In GCC, the .refptr stubs are only generated for x86_64, and only
for code models medium and larger (and medium is the default for
x86_64 since this was introduced). They can be omitted for
projects that are conscious about performance and size, and don't
need automatically importing dll data members, by passing -mcmodel=small.
In Clang/LLVM, such .refptr stubs are generated for any potentially
symbol reference that might end up autoimported. The .refptr stubs
are emitted for three separate reasons:
- Without .refptr stubs, undefined symbols are mostly referenced with 32 bit wide relocations.

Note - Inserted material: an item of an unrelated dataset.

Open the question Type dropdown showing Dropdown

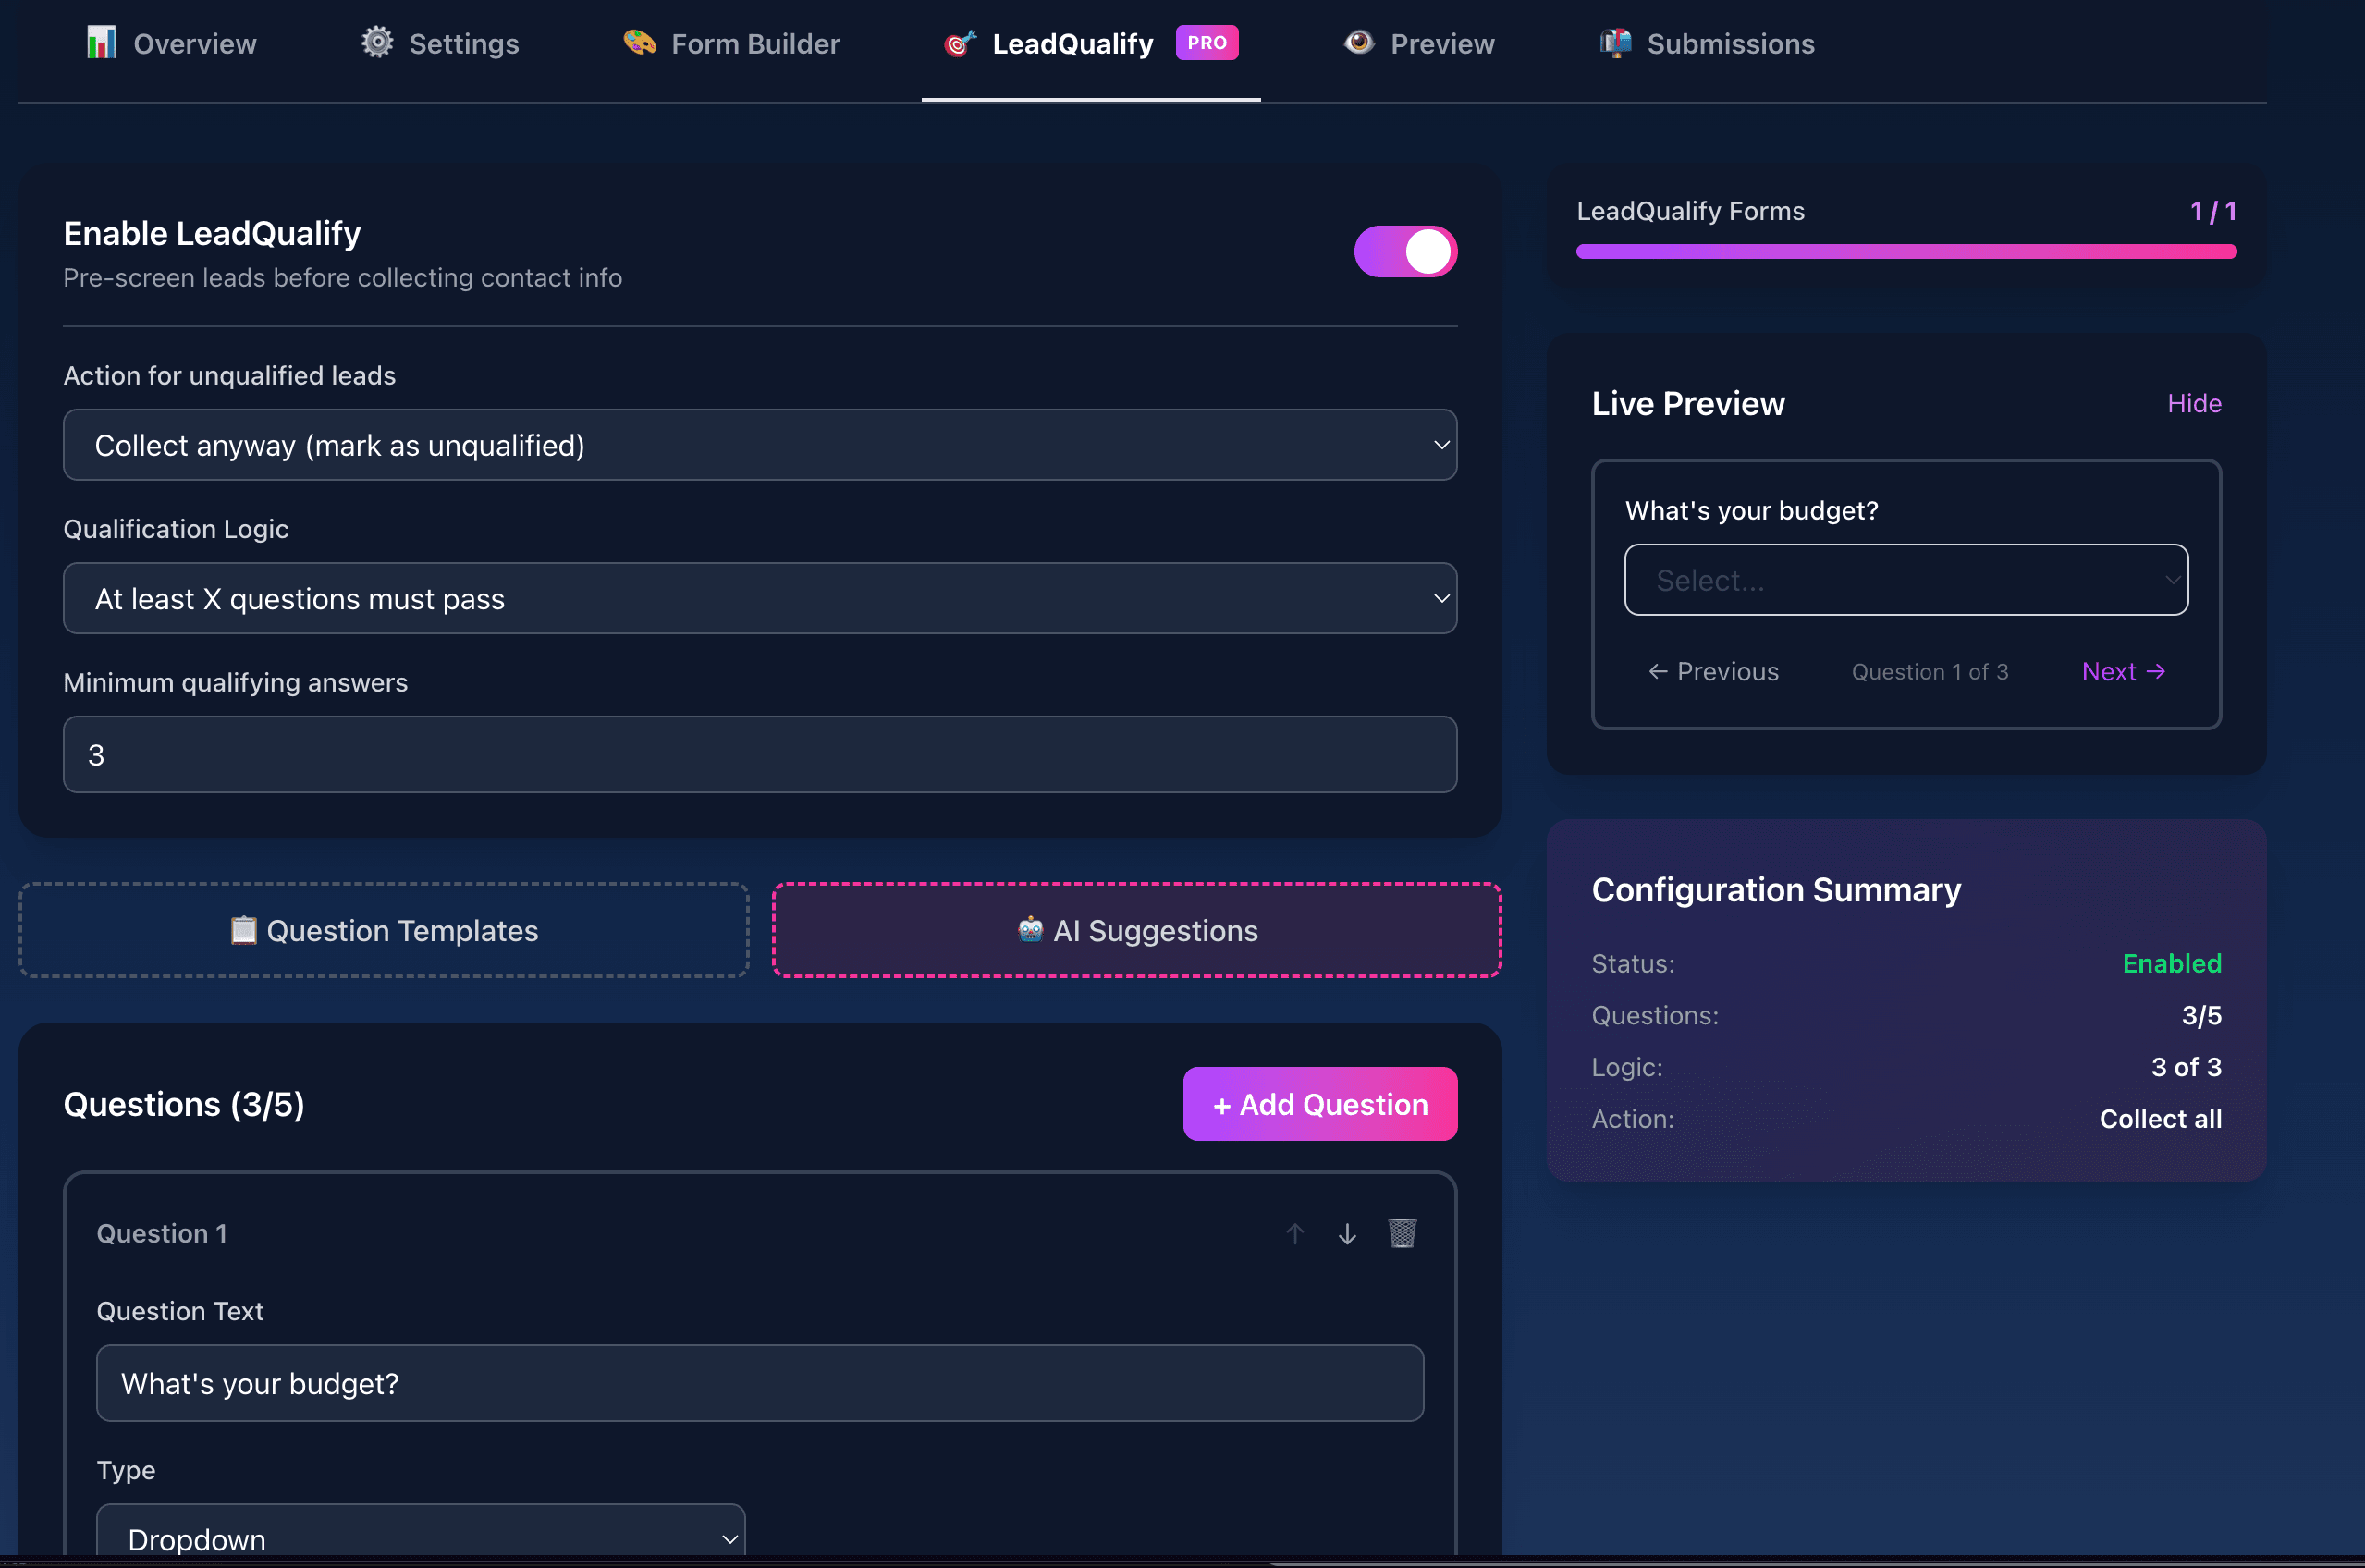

If the symbol ends up autoimported from a different DLL, a 32 bit relative offset might not be enough to reference data in a different DLL, depending on runtime loader layout.

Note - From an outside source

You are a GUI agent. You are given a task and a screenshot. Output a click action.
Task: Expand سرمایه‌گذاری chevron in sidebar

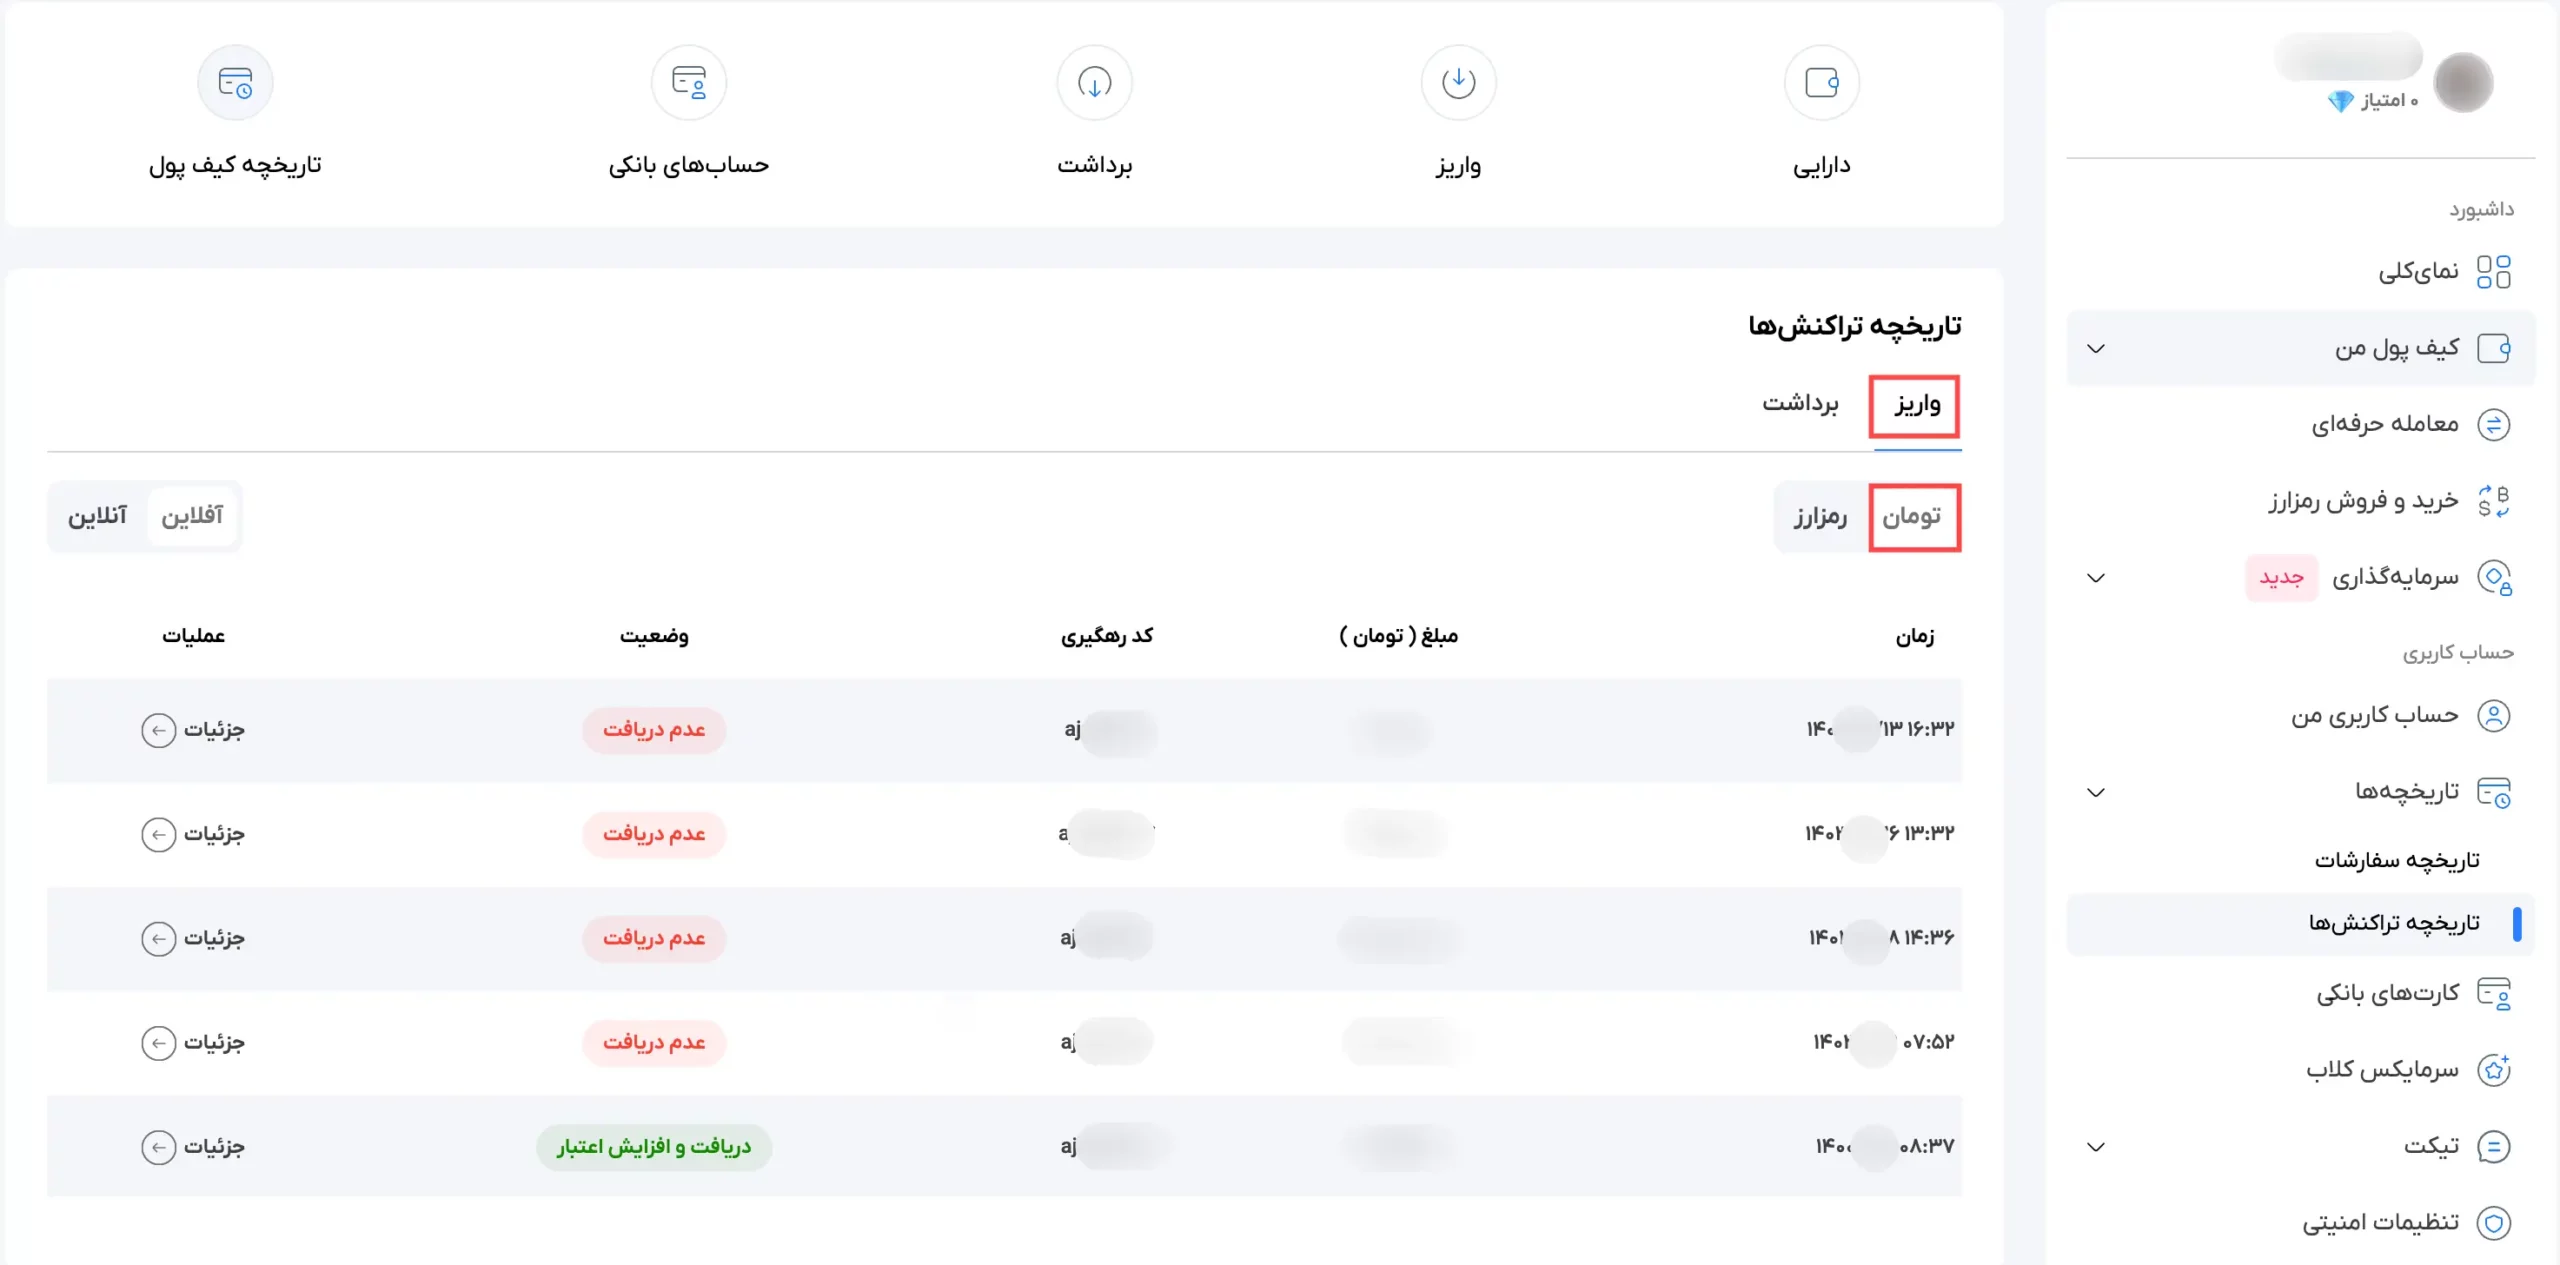point(2096,578)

- Without .refptr stubs, the runtime pseudo relocation mechanism will need to temporarily make sections read-write-executable if there are such relocations in the text section
- On ARM and AArch64, the immediate addressing encoded into instructions isn't in the form of a plain 32 bit relative offset, but is expressed with various bits scattered throughout two instructions - the mingw runtime pseudo relocation mechanism doesn't support updating offsets in that form.
If autoimporting is known not to be needed, the user can now
compile with -fno-auto-import, avoiding the extra overhead of
the .refptr stubs.
However, omitting them is potentially fragile as the code
might still rely on automatically importing some symbol without
the developer knowing. If this happens, linking still usually
will succeed, but users may encounter issues at runtime.
Therefore, if the new option -fno-auto-import is passed to the compiler
when driving linking, it passes the flag --disable-auto-import to
the linker, making sure that no symbols actually are autoimported
when the generated code doesn't expect it.
I see that most similar BoolFOptions for features that are DefaultTrue only document the NegFlag, which makes only the negative flag show up in clang --help. This is probably what one most commonly wants - but I see that the option ends up undocumented in ClangCommandLineReference.rst unless it has documentation for the PosFlag. So therefore I wrote documentation for both options here, and in a form where the PosFlag docs mostly is intended for the generated reference docs.